Prostate cancer is the most common male cancer in the USA and Europe. Whilst diagnostics tools exist, detecting the severity and stage of prostate cancer can be extremely difficult.
Researchers at NCMM have discovered a way that could potentially show how advanced a tumour is, as well as a method to help identify which patients could benefit from certain targeted therapies for therapeutically attractive bromodomain containing proteins. The findings were recently published in Cell Reports.
Personalised cancer treatment for prostate cancer
Another challenging promise of “personalised medicine” in cancer is to establish differences between tumours. These differences can be used to differently target defects of the cells that have allowed the cancer to grow and escape conventional chemotherapy. Ultimately, this would mean scheduling patients for different treatments depending on the different defects that have allowed the tumour to grow.
To understand such so-called biomarkers for treatment is, essentially, trivial but it does hold the key to a future where we can better use drugs that are already available, through re-purposing them for treating other diseases, such as those that are apparently different but genetically similar.
Androgen Receptor and prostate cancer
The Androgen Receptor (AR) is a protein that fuels prostate cancer growth, by ‘switching on’ genes that wouldn’t normally be associated with the disease. Androgens, or male sex hormones such as testosterone, send messages through the AR, into the prostate’s cells and tissues. If there is a fault in this messaging, cell division can be triggered which can lead to abnormal growth of the cells and, therefore, prostate cancer.

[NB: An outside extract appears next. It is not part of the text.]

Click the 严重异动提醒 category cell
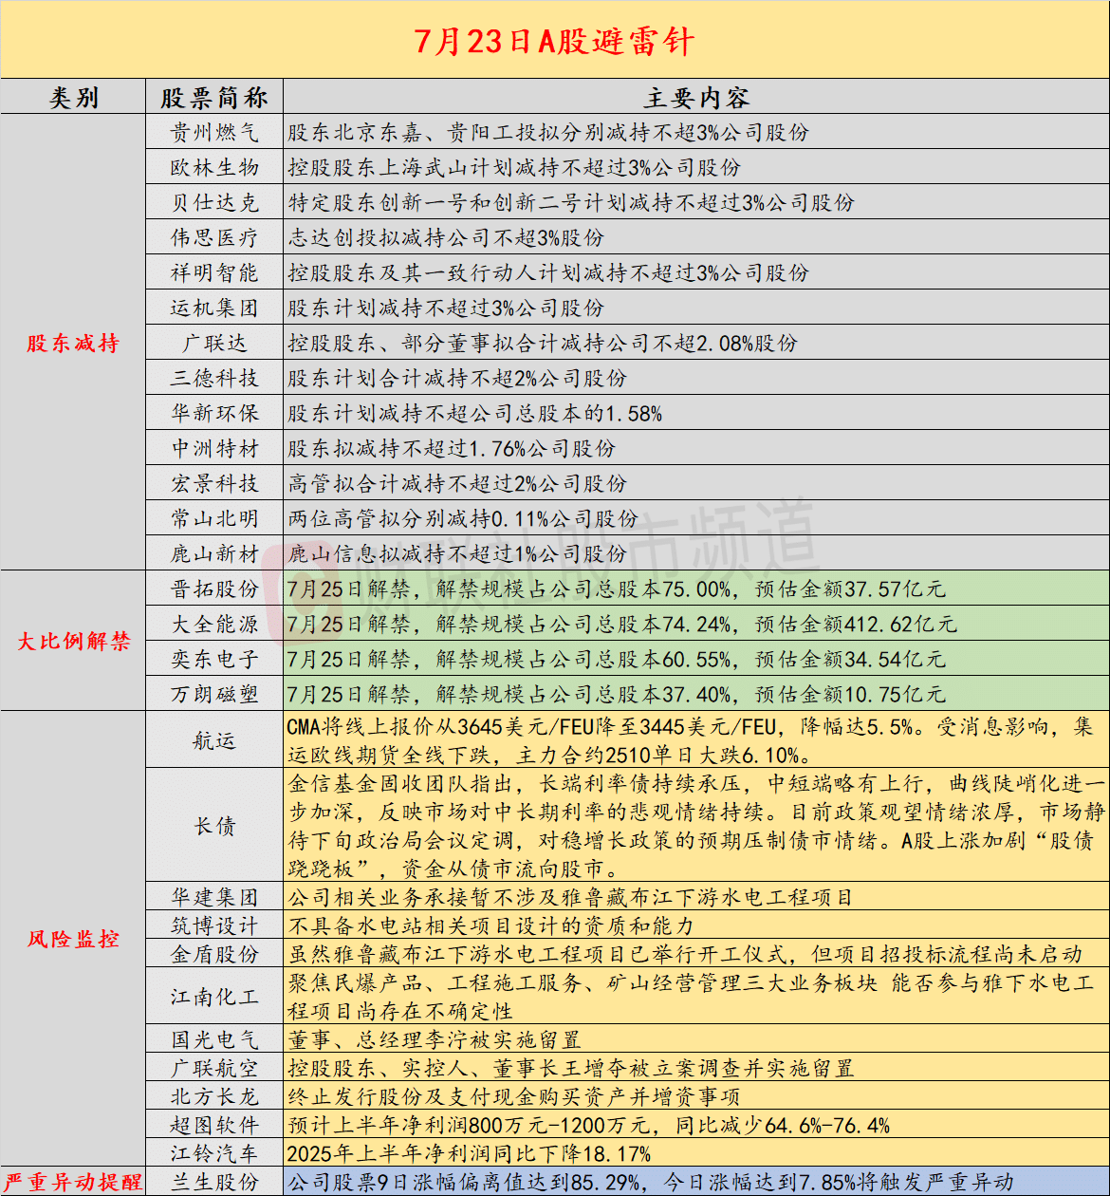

Standard treatments for prostate cancer involve targeting and blocking the AR, however some men can become immune to this therapy. This is when castration-resistant prostate cancer (CRPC) can develop, for which many drugs have been approved but, despite prolonged survival, none of them can ultimately ‘cure’ the patient.
Chromatin relaxation
In this study, Urbanucci and colleagues show how upregulated AR and bromodomain proteins regulated by AR, contribute to genome-wide chromatin relaxation, which then leads to increased DNA accessibility. This in turn leads to increased gene transcription in advanced prostate cancer. The study therefore shows, in very basic terms, that the relaxed chromatin is a typical feature of advanced prostate cancer.

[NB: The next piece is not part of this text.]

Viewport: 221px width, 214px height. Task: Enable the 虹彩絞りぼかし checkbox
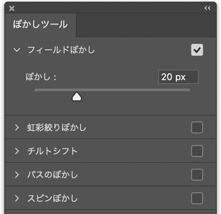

Urbanucci and colleagues show that bromodomain-containing proteins (BRDs), such as BRD4, and androgen-regulated BRD2 and ATAD2, are the mediators of such increased DNA accessibility, and can be prognostic tissue markers. For instance ATAD2 was strikingly present in the tumours of those patients that relapsed after first treatment via androgen deprivation therapy.
New prognostic and predictive tools for prostate cancer
These findings constitute the potential for creating new prognostic and predictive tools, whereby chromatin accessibility can be used as an indicator of prostate cancer progression and severity, and help indicate the most suitable form of treatment for the patient.

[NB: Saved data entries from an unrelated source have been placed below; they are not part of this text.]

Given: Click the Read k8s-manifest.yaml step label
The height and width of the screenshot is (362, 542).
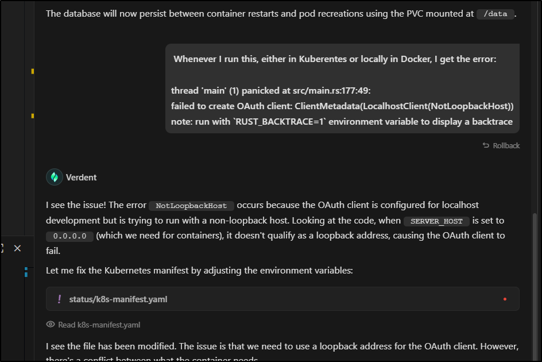Looking at the screenshot, I should click(x=99, y=325).
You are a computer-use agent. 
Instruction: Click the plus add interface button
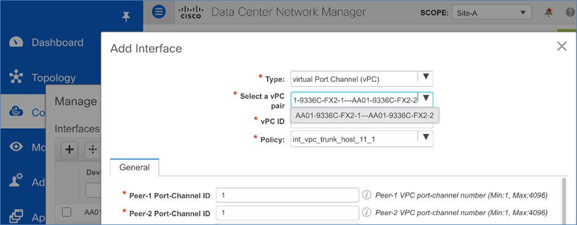pyautogui.click(x=69, y=149)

By studying the chromatin and DNA accessibility, Urbanucci and colleagues have also determined a 10-gene signature, BROMO-10, that can be used as a genetic biomarker to show which patients fall into different categories in terms of the severity of their cancer.
Using BROMO-10, they also predicted which tumours responded to treatments with bromodomain inhibitors, thereby helping to provide further tools for personalising prostate cancer treatment.